Bunny, Pancetta and Shitake Pasta

Bunny Pancetta and Shitake Pasta

They’re cute, fluffy and hop around a lot. I’ve got one named Sneaker and boy is he cute. Except when he’s being a jerk. And that’s a lot. I’ve lost $2000 worth of cabling from around the house that I’ve had to replace (he has a taste for the expensive proprietary Apple kind) and his favourite game is to hop up on my bed an hour before I want to wake up each morning and run around across me until I get out of bed, after which he’ll ignore me. He’ll make a great pie one day.

In the mean time, I happened across fresh grain fed farmed bunnies in the David Jones food hall. Now, I love Sneaker and since I haven’t cooked much bunny before I figured I needed some practice to do him justice so I picked one up with no real idea what to make with it that night.

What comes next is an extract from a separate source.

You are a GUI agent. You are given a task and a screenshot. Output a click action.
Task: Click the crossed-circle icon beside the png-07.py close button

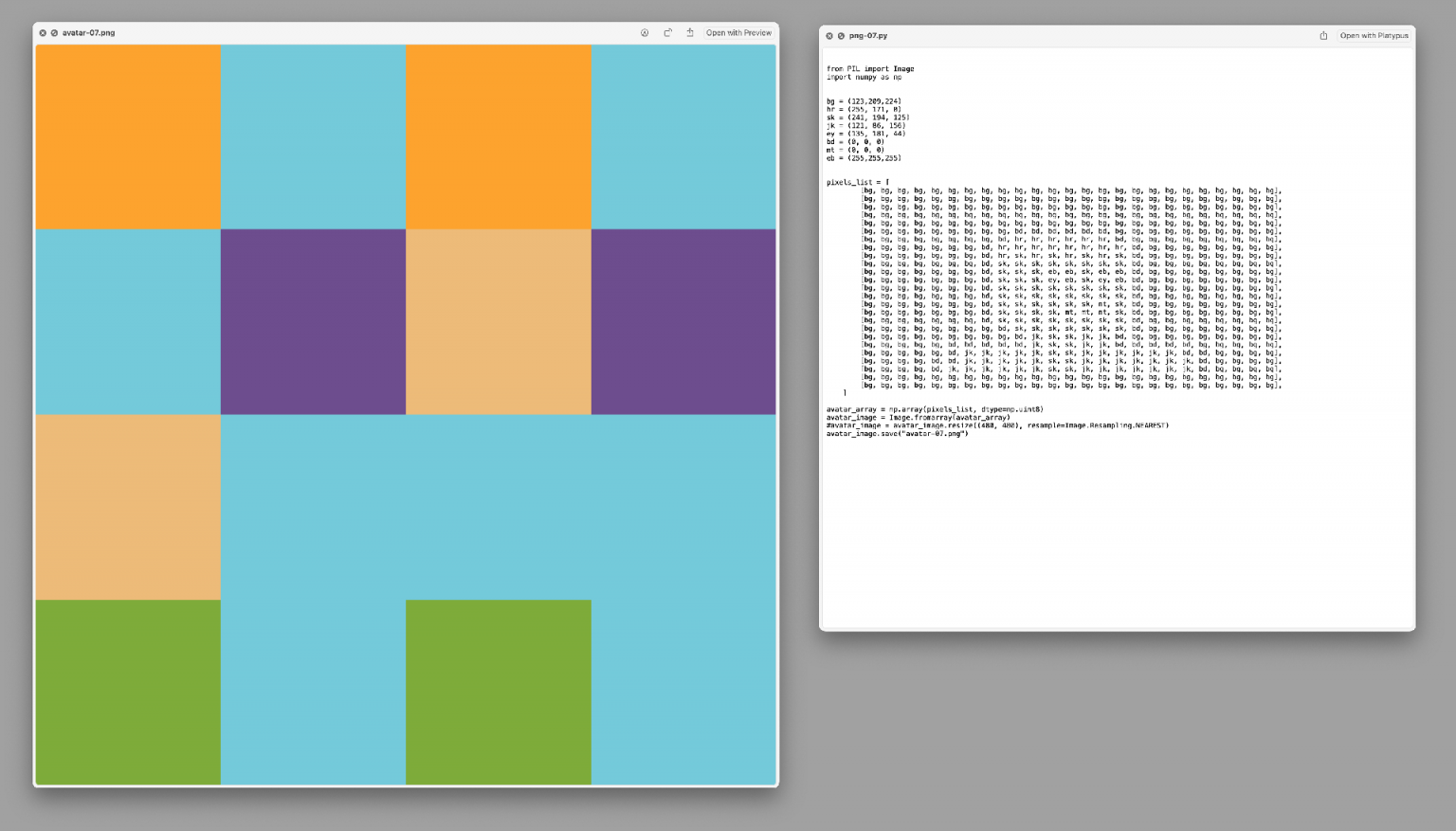(x=841, y=35)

When I got home I rummaged around and found some pancetta in the fridge and some dried Chinese mushrooms in the cupboard. I didn’t want to have to make a buttery short crust pastry, so, pasta. Easy.

Jointing the bunny was fairly easy; it only took five minutes, slicing off the legs at the joint, and since I was going to be chopping the bunny up after it was roasted I hacked off the saddle with out too much care, just keeping close to the ribs to keep as much meat as I could. The rest of the carcass went into a zip lock bag and into the freezer for a future bunny stock.

The jointed bunny pieces were dusted in flour and fried off in a heavy roasting dish then set aside. The onion and pancetta were fried in the oil left over from the meat. The bunny was added back in along with the diced mushrooms, stock, mushroom soaking liquid and some chopped rosemary. The roasting dish was covered and the lot was roasted slowly for two or three hours. Once roasted, I shredded the bunny meat off the bone with two forks ready to be used to top the pasta.

The pasta was simple, 100gms of flour and 1 egg per person (the should be enough sauce for 4-6 people). Kneaded until smooth then rolled to a low setting through a pasta machine. Once I had the long sheet, I simply tore off chunks (not cut). The pasta was cooked in salted water and then added to the bunny sauce. Tearing the pasta helped the pasta to soak up more of the juice from the sauce.

Served with some lightly grated parmesan.